Event Loop
Here you find a concise developer-focused description of how the event loop implemented in ev.c and ev.h operates. This includes architecture, watcher mechanics, lifecycle, role separation, callback pipelines, and planned enhancements.
High-Level Architecture
The event loop sits in a continuous wait cycle, monitoring sources of events (I/O readiness, timer expirations, or delivered signals), dispatching the appropriate handler when an event occurs, and calling an user registered callback.
- Backends abstract the OS-specific wait or I/O mechanis used.
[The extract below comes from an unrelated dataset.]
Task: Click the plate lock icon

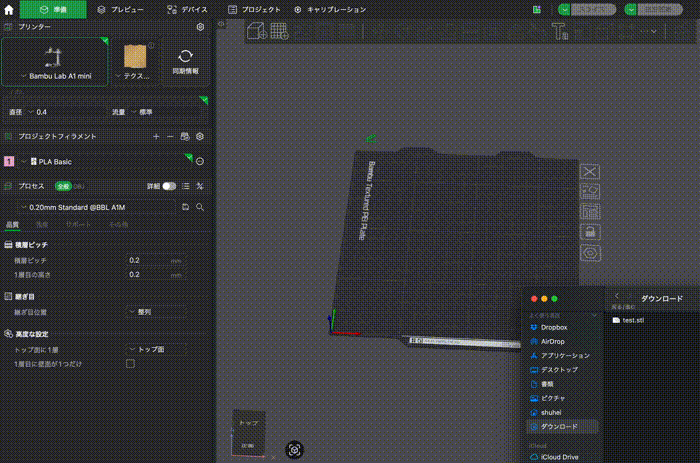Action: (590, 232)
The backend can be configured in the configuration file with the variable
ev_backend. - Watchers encapsulate interest in one type of event (I/O, signal, or periodic) and carry the callback and context required.
- Lifecycle routines manage setup, execution, interruption, and teardown of the loop.
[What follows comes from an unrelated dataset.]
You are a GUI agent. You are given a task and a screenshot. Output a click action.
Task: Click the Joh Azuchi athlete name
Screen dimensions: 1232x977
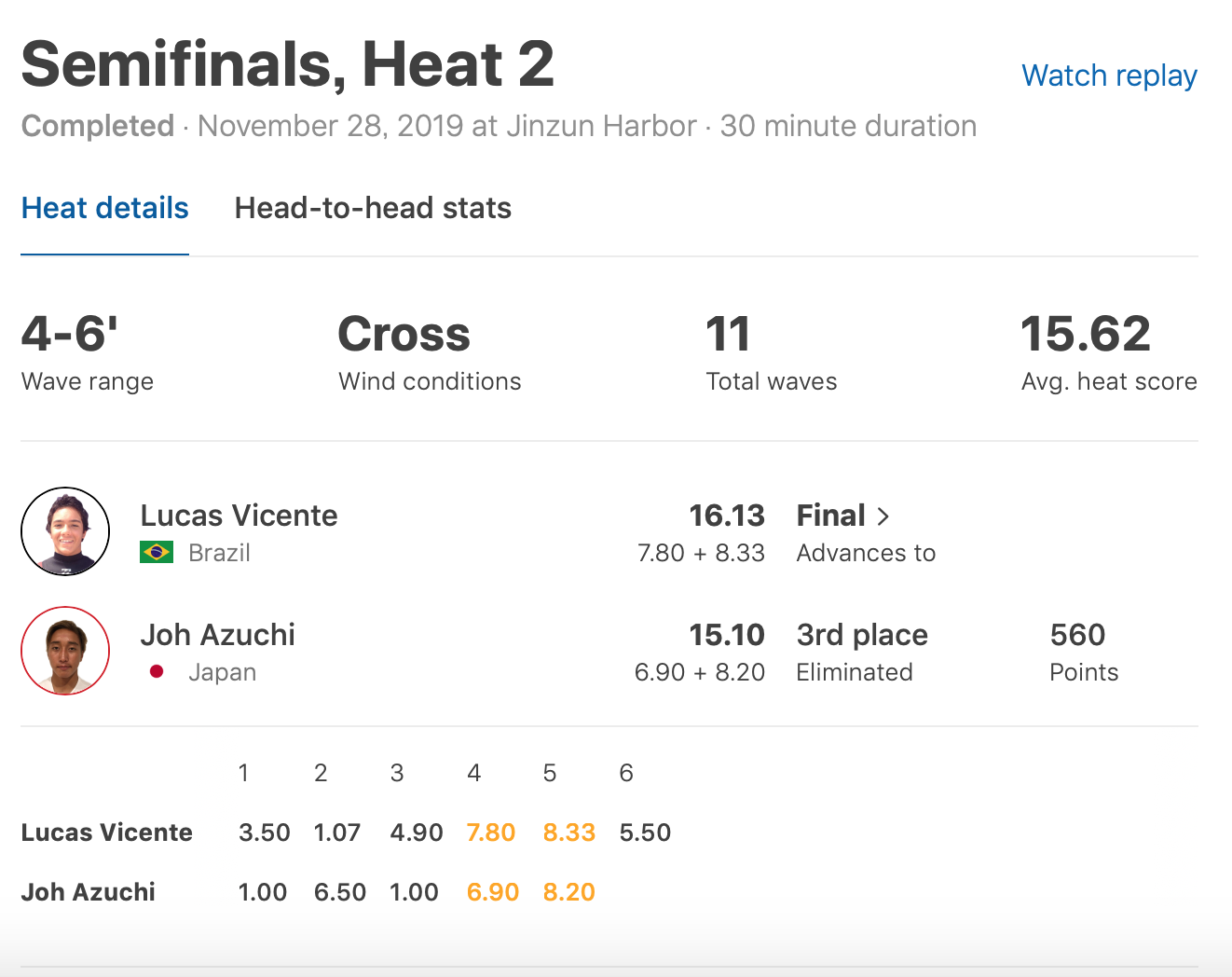point(217,635)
- Each process has its own event loop: There is a clear distinction between main (accepting connections) and worker (handling established connections) event loops.
Data Structures
struct event_loopcentralizes all loop state, holding:runningflag governs the main loop.sigsettracks which signals the loop intercepts.- An array of generic
event_watcher_t*pointers represents active watchers. - Backend handles (
io_uringring,epollfd, orkqueuefd) interface directly with the kernel. - A scratch
bufferorio_uringbuffer ring is used to stage data transfers efficiently (the memory is defined elsewhere in pgagroal and used here as the buffer).
Watcher Types and Responsibilities
Every watcher embeds a small common header containing its type, enabling the loop to iterate over mixed watcher arrays.
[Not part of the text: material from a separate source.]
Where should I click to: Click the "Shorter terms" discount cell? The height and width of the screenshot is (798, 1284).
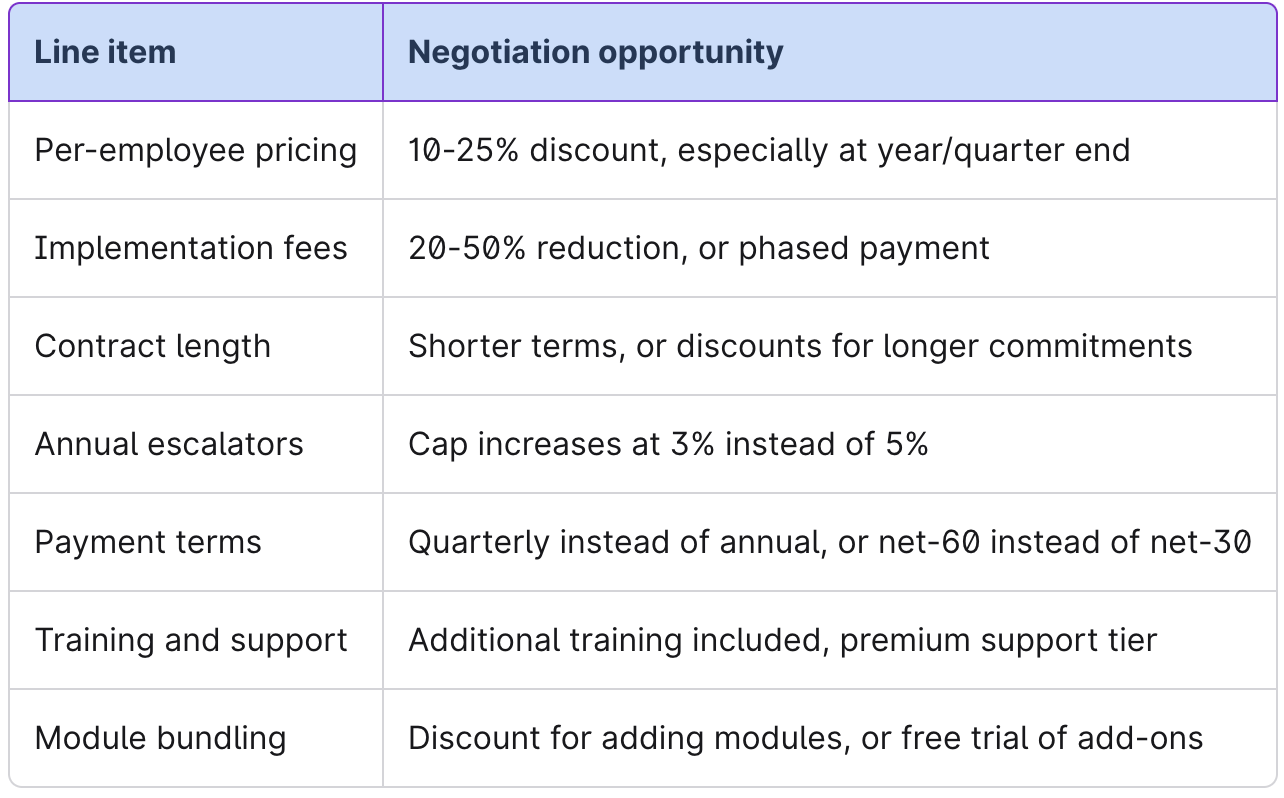(830, 346)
I/O Watchers monitor one or two file descriptors.
- Main watchers listen for new client connections and accept them.
- Worker watchers handle serial request/response flows, blocking on receive then send.
Signal Watchers wrap POSIX signals into file descriptors. The loop unblocks these signals globally, then watches the FD for delivery events, invoking the registered callback.
Periodic Watchers fire at fixed millisecond intervals.
Event Loop Lifecycle
- Initialization (
pgagroal_event_loop_init): - Running (
pgagroal_event_loop_run): - Breaking (
pgagroal_event_loop_break): - Destruction (
pgagroal_event_loop_destroy): - Fork Handling (
pgagroal_event_loop_fork):
Main vs Worker I/O watchers
To simplify connection handling, the code forks a Worker process for each accepted client. Both processes run the same loop, but with different watchers registered:
Main Process:
- Watches
listen_fdfor new connections. - On accept, forks a Worker and continues listening.
- Watches
Worker Process:
- Registers I/O watchers on
rcv_fdandsnd_fd. - Waits for
rcv_fdto signal incoming data, then invokes a pipeline callback to process it. - Sends responses on
snd_fd.
- Registers I/O watchers on
Pipelines & Callback Flow
The loop’s generic I/O handler delegates to a pipeline based on watcher type and context. A typical flow:
- I/O event:
backend -> loop -> io_watcher.handler - Dispatch: Handler inspects messages in buffer and selects the next pipeline stage function.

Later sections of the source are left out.